Student Projects
If you are interested in joining our research group as an Honours, Masters or PhD student, please contact either Dr Shelley Stone or Professor Simon Brown. Listed below are some of the projects currently available to students:
Emergency Department Anaphyalxis (EDA) Project
Anaphylaxis is a serious allergic reaction that is rapid in onset and may cause death. The most common causes of anaphylaxis are food (nuts, legumes, seafood), insect venom (bee/wasp/ant stings) and medication (antibiotics). The principal aim of this project is to improve our understanding of the pathophysiology of human anaphylaxis by examining mediators and their relationships to reaction sub-types and outcomes. Patients presenting to ED with symptoms of anaphylaxis have serum and plasma collected at three timepoints: T0 - arrival at ED, T1 - one hour after arrival and T2 - pre-discharge from hospital (between 2-12 hours after arrival). DNA is also being collected. The student choosing this project will investigate the roles of IL-10 and IL-6 (measurement of serum protein levels, polymorphisms in the IL10 and IL6 genes) in mediating the severity and resolution of anaphylaxis.

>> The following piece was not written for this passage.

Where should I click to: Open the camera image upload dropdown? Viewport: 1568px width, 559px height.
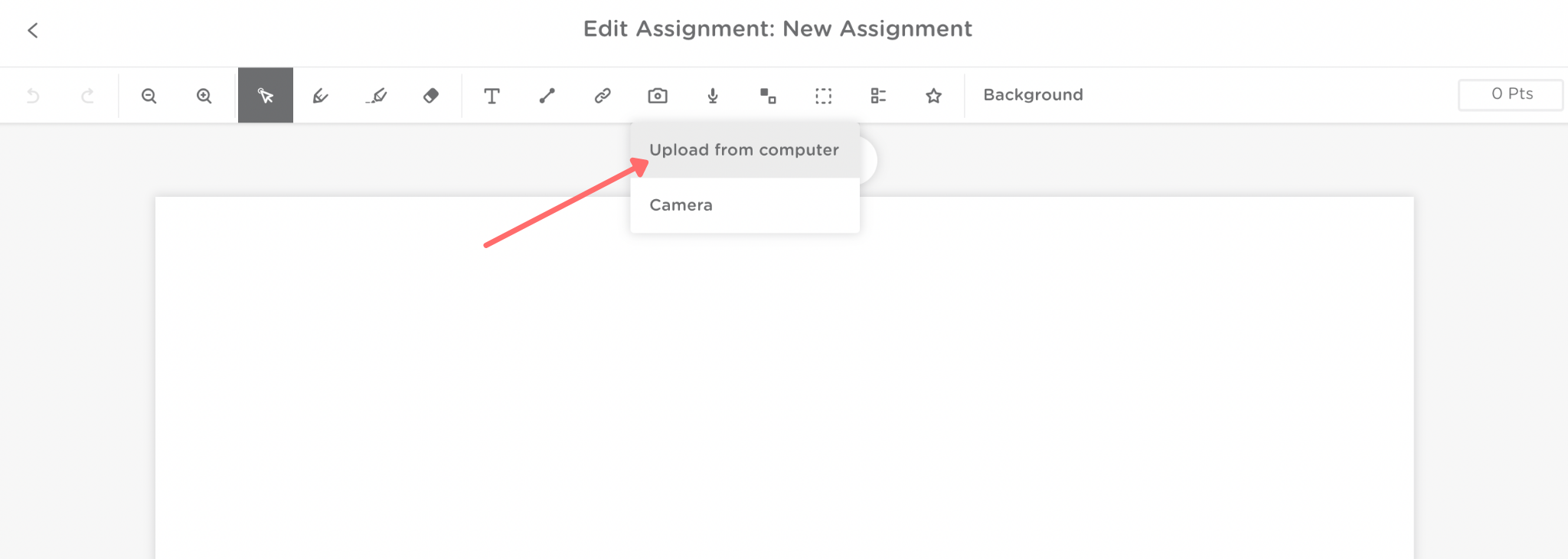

Venom Anaphylaxis and Immunotherapy
Life-threatening allergy to stings from native ants constitutes an important clinical problem in Australia. Our group has made significant progress by proving the efficacy of venom immunotherapy (VIT) for allergy to the most common of these ants, the jack jumper ant (JJA). VIT desensitises individuals to specific venoms through the subcutaneous injection of gradually increasing doses of venom extract over time until a target maintenance dose is achieved. We are now undertaking a laboratory-based immunology study linked to a large clinical trial of JJA VIT (a prospective multi-centre randomised 2x2 comparison of ultra-rush (rapid increase in venom dose over 1 week) versus semi-rush (gradual increase in venom dose over 3 months) initiation and 50µg versus 100µg target maintenance dose). Serum and heparin-treated blood for PBMC isolation and cryopreservation are collected prior to receiving a first dose of VIT on Day 1 and at various time points up to 5 years after commencing VIT.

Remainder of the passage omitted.